OpenRefine: spark-prototype: temp files not being deleted on Windows

Describe the bug temp files on Windows are not deleted and cause SparkException.

To Reproduce Steps to reproduce the behavior:

Load csv into OpenRefine Spark
Do a few cell edits
Wait for spark.ContextCleaner to clean the accumulators
See error when temp files try to get removed.

Current Results

Caused by: org.apache.spark.SparkException: Job aborted due to stage failure: 
  Task 0 in stage 13.0 failed 1 times, most recent failure:
    Lost task 0.0 in stage 13.0 (TID 13, localhost, executor driver):
      java.io.IOException:
       (null) entry in command string:
         null chmod 0644 C:\Users\thadg\AppData\Roaming\OpenRefine\2096101862730.project\initial\grid\_temporary\0\_temporary\attempt_20200214082621_0034_m_000000_0\part-00000
        at org.apache.hadoop.util.Shell$ShellCommandExecutor.execute(Shell.java:762)
        at org.apache.hadoop.util.Shell.execCommand(Shell.java:859)
        at org.apache.hadoop.util.Shell.execCommand(Shell.java:842)
<snip>

Expected behavior On Windows, Spark should be able to delete the temp files.

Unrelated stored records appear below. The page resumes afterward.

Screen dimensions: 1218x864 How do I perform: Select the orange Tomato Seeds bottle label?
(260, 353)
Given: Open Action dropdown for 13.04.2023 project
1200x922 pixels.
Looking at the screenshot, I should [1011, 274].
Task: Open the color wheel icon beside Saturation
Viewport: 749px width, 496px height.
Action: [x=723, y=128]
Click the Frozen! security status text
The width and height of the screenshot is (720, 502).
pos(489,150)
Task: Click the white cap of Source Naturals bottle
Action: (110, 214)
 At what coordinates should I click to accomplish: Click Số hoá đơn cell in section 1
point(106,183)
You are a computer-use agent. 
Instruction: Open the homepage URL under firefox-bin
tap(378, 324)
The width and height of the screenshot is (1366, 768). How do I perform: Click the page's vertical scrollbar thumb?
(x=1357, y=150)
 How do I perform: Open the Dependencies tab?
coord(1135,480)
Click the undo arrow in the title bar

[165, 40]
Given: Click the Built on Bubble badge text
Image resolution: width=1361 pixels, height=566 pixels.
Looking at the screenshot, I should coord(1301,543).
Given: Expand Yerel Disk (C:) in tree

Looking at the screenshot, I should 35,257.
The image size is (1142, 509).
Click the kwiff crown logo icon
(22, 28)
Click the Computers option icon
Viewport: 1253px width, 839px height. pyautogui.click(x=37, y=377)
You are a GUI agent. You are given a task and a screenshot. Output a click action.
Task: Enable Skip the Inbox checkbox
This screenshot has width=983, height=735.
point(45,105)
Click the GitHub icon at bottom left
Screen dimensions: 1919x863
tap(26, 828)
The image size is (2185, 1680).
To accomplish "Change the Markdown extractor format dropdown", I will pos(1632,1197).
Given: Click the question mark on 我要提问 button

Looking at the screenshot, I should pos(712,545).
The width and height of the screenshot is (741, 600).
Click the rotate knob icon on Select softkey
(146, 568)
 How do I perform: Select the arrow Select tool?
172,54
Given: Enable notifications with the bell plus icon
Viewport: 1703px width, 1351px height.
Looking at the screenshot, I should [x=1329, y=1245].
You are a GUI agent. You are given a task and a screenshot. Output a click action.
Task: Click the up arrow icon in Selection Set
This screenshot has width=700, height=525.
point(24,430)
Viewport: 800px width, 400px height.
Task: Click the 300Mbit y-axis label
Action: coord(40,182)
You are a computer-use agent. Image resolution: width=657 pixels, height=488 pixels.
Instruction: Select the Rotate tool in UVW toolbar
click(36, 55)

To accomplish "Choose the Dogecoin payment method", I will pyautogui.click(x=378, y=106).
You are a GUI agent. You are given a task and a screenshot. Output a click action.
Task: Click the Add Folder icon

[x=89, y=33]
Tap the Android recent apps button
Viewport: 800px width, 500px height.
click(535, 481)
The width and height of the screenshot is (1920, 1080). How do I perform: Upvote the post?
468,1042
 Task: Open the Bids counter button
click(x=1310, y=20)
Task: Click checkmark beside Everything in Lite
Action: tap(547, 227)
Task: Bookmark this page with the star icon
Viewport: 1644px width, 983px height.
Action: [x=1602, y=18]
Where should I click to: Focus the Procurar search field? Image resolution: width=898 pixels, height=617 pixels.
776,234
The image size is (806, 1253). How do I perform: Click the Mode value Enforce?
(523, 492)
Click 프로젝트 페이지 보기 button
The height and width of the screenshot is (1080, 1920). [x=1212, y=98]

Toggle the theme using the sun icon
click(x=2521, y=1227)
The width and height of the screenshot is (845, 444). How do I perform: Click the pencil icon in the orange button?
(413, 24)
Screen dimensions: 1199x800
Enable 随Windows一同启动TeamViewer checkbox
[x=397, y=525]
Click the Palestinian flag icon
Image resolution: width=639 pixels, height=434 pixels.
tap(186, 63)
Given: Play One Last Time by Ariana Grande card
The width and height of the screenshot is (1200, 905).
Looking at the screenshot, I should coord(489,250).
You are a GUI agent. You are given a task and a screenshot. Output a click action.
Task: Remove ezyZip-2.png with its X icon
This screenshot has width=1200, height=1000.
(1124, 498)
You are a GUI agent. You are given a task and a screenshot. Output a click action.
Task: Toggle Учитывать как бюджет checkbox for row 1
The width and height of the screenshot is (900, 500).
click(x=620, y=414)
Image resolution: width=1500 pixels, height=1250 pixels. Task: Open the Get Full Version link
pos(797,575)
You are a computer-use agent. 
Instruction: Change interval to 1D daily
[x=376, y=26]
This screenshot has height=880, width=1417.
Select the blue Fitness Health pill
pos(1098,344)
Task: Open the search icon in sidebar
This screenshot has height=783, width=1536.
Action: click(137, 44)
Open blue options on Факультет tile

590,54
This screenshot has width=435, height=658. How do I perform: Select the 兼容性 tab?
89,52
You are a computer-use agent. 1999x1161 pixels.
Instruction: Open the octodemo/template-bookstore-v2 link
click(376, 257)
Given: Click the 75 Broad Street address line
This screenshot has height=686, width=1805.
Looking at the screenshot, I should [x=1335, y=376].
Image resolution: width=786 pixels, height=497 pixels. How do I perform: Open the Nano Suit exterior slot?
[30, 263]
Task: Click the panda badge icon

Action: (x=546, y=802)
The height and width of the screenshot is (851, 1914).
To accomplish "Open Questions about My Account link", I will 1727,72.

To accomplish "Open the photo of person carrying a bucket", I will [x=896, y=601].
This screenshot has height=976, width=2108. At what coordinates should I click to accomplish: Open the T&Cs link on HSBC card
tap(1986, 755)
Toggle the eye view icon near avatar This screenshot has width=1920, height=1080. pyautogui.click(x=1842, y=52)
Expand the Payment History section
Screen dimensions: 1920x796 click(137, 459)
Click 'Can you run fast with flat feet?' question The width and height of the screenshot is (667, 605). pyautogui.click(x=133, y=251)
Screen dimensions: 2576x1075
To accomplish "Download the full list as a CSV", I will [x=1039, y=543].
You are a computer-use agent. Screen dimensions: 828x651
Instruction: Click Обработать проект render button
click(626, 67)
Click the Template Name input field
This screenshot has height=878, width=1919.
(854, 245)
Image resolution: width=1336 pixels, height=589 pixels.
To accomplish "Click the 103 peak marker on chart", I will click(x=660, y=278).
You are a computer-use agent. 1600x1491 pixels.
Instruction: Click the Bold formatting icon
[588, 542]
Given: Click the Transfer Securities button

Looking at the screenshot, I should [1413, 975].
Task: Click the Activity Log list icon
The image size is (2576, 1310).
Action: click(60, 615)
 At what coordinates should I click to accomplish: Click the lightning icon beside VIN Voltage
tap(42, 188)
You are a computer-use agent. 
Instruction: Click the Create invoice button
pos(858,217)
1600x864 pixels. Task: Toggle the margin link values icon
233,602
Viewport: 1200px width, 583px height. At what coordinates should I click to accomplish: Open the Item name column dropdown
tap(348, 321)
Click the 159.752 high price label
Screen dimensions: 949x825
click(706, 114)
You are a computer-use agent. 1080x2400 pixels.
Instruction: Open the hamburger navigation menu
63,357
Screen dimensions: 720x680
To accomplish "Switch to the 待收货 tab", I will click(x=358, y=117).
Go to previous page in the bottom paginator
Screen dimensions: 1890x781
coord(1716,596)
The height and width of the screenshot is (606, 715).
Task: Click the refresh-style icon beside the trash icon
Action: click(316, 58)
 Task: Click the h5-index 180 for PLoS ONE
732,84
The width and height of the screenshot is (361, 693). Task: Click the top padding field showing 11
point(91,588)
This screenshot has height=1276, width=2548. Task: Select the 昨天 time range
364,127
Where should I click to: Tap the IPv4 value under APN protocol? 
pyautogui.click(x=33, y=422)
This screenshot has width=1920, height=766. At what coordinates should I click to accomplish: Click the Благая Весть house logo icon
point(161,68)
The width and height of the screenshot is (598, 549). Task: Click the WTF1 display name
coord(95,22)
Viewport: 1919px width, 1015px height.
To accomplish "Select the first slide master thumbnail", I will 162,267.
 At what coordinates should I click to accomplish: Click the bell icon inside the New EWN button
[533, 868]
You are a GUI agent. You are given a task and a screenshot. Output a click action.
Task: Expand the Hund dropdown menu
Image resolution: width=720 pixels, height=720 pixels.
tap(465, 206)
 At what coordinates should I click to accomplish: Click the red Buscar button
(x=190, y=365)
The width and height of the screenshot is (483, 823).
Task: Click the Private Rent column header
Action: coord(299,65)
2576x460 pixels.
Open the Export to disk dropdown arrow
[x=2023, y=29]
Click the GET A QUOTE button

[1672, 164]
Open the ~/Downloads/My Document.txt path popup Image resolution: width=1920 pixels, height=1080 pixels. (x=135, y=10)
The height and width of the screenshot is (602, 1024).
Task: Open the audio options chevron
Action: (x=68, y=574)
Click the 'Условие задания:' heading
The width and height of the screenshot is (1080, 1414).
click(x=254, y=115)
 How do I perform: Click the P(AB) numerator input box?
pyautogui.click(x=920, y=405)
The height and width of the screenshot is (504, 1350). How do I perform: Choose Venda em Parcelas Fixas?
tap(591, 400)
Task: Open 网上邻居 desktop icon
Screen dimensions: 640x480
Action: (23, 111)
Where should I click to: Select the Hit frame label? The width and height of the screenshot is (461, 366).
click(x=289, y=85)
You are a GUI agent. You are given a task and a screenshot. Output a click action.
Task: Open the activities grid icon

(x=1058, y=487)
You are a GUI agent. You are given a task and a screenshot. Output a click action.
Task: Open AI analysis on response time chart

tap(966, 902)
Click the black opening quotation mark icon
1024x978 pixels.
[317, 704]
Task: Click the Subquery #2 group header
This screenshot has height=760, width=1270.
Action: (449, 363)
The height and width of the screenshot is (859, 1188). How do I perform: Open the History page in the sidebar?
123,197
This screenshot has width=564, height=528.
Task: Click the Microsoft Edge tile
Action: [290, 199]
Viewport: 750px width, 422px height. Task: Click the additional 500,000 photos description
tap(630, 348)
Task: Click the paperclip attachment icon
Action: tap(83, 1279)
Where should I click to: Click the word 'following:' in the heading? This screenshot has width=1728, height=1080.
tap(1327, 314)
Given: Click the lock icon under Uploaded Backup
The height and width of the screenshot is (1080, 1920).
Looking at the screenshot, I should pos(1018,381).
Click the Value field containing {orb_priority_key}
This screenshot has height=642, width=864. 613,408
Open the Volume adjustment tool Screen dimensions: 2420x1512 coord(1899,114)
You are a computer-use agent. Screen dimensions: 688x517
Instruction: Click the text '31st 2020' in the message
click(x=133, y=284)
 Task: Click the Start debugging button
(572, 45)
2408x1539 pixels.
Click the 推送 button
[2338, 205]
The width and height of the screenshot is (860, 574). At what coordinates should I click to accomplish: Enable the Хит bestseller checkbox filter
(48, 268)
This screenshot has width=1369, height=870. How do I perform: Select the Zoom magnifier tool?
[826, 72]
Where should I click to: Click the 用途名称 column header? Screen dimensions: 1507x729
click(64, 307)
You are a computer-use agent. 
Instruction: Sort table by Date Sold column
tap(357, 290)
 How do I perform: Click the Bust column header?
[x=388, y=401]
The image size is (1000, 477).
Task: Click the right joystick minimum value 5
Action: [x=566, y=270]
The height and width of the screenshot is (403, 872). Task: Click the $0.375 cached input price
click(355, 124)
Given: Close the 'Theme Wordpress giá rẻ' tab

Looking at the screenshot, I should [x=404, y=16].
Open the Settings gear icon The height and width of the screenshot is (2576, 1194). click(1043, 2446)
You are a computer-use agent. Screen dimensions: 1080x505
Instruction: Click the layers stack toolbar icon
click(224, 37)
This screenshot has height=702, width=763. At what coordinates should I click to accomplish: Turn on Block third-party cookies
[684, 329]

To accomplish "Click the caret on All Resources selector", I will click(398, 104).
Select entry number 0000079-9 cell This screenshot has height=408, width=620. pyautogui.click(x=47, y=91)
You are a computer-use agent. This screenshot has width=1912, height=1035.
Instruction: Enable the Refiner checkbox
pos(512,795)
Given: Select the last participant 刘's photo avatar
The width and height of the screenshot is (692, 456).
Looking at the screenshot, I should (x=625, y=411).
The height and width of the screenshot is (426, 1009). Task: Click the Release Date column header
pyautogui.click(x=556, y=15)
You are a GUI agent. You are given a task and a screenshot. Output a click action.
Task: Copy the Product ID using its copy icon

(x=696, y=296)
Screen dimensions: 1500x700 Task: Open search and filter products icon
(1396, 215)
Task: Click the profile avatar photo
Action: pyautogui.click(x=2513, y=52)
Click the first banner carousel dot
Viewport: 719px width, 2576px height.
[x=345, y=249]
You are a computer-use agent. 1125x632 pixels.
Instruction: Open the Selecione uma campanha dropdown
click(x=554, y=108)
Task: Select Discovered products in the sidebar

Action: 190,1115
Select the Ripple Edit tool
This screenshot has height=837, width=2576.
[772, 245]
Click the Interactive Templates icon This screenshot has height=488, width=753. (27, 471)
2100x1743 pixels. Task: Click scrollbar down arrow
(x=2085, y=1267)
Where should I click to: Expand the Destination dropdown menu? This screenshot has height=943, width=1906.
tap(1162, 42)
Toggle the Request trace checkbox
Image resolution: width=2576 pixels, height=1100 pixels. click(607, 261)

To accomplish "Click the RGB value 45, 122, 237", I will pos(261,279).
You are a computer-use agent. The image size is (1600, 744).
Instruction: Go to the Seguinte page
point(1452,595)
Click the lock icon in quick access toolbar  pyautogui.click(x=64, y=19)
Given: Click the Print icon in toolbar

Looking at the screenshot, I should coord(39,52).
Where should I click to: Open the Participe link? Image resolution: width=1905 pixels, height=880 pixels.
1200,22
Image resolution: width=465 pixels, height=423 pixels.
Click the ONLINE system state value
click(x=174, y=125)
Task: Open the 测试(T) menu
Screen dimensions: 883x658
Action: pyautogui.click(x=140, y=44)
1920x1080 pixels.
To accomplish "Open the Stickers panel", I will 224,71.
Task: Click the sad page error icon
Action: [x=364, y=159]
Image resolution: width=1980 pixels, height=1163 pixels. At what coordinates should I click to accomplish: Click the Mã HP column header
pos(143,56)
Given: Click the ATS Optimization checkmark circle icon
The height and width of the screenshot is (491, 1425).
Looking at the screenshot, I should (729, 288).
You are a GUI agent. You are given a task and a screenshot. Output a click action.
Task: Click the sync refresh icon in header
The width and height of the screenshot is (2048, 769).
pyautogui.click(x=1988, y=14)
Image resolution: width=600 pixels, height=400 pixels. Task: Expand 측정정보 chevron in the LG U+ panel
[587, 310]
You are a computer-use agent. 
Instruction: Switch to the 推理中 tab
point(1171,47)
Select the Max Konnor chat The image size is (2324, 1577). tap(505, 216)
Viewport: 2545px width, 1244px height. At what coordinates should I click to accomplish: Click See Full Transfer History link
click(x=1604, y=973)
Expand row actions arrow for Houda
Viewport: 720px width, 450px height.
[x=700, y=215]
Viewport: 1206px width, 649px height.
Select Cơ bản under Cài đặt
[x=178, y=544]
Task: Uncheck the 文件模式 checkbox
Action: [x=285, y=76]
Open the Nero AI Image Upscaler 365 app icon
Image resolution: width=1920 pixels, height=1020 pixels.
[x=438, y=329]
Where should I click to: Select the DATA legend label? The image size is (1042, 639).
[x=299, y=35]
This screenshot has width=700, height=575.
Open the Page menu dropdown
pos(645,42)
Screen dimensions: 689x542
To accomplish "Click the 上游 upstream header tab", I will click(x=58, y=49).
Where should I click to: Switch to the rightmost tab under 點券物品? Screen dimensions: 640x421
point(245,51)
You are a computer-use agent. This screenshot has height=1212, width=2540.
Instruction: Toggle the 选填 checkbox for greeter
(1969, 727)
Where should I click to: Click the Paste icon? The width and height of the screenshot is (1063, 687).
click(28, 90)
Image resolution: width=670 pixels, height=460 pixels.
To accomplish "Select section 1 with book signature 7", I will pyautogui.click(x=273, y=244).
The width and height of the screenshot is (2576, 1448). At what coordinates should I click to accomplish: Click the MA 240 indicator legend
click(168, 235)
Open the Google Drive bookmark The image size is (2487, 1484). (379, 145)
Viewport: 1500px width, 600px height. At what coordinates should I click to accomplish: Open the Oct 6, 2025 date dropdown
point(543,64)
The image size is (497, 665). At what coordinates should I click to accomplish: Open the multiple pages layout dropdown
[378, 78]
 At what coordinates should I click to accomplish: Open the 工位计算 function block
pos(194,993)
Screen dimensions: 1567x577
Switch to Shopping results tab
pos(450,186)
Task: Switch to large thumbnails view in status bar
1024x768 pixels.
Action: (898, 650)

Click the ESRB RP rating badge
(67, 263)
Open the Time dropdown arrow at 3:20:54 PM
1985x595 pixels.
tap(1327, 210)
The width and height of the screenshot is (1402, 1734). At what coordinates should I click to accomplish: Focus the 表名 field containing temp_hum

Desktop (please complete the following information):

OS: Windows 10
Browser Version: Firefox
JRE or JDK Version: OpenJDK 11

OpenRefine (please complete the following information):

Version spark-prototype

Additional context We might need to properly configure Spark for Windows: https://spark.apache.org/docs/latest/configuration.html We might have to configure Spark for Windows correctly, through trial and error, or research with Spark community. We might instead use Python API for Spark (supposedly it didn’t have issues according to Kingsley Jones) Possible Resolutions? (I found it interesting what Kingsley Jones had to say ): https://issues.apache.org/jira/browse/SPARK-12216?page=com.atlassian.jira.plugin.system.issuetabpanels%3Acomment-tabpanel&focusedCommentId=16134527#comment-16134527

About this issue

Original URL
State: closed
Created 4 years ago
Comments: 24 (24 by maintainers)

Commits related to this issue

Add Hadoop Windows binaries, closes #2313 — committed to OpenRefine/OpenRefine by wetneb 4 years ago
Add Spark native binaries on Windows for tests too, for #2313 — committed to OpenRefine/OpenRefine by wetneb 3 years ago
Attempt to fix Hadoop path on Windows, for #2313 — committed to OpenRefine/OpenRefine by wetneb 3 years ago
Revert "Attempt to fix Hadoop path on Windows, for #2313" The previous path specification was actually correct. This reverts commit dda1c554139dd573759a41751a39872c48428351. — committed to OpenRefine/OpenRefine by wetneb 3 years ago
Enable debug to understand why Spark's native binaries are not found on windows. For #2313. — committed to wetneb/OpenRefine by wetneb 3 years ago
Fix loading of Hadoop native utils on Windows (#4369) And upgrade to Spark 3.2.0. Fixes #2313. — committed to OpenRefine/OpenRefine by wetneb 3 years ago
Fix Hadoop binaries path for local runner, for #2313 — committed to OpenRefine/OpenRefine by wetneb 3 years ago
Fix Hadoop path for local runner in tests, for #2313. — committed to OpenRefine/OpenRefine by wetneb 3 years ago
Fix packaging of Windows bundle, for #2313 — committed to OpenRefine/OpenRefine by wetneb 3 years ago
Add Hadoop DLLs to PATH on Windows, for #2313. — committed to OpenRefine/OpenRefine by wetneb 3 years ago
Remove Hadoop winutils, too brittle (see #2313) — committed to wetneb/OpenRefine by wetneb 3 years ago
Add Hadoop Windows binaries, closes #2313 — committed to wetneb/OpenRefine by wetneb 4 years ago
Add Hadoop Windows binaries, closes #2313 — committed to wetneb/OpenRefine by wetneb 4 years ago
Add Spark native binaries on Windows for tests too, for #2313 — committed to OpenRefine/OpenRefine by wetneb 3 years ago
Fix loading of Hadoop native utils on Windows (#4369) And upgrade to Spark 3.2.0. Fixes #2313. — committed to OpenRefine/OpenRefine by wetneb 3 years ago
Fix packaging of Windows bundle, for #2313 — committed to OpenRefine/OpenRefine by wetneb 3 years ago
Add Hadoop DLLs to PATH on Windows, for #2313. — committed to OpenRefine/OpenRefine by wetneb 3 years ago
Add Hadoop Windows binaries, closes #2313 — committed to OpenRefine/OpenRefine by wetneb 4 years ago
Add Spark native binaries on Windows for tests too, for #2313 — committed to OpenRefine/OpenRefine by wetneb 3 years ago
Fix loading of Hadoop native utils on Windows (#4369) And upgrade to Spark 3.2.0. Fixes #2313. — committed to OpenRefine/OpenRefine by wetneb 3 years ago

Most upvoted comments

Ok, so after more thinking I decided to just remove the dependency to Hadoop altogether, because I cannot get it to work reliably on Windows and it will be useful not to be tied to Hadoop for a lot of other reasons (#4394).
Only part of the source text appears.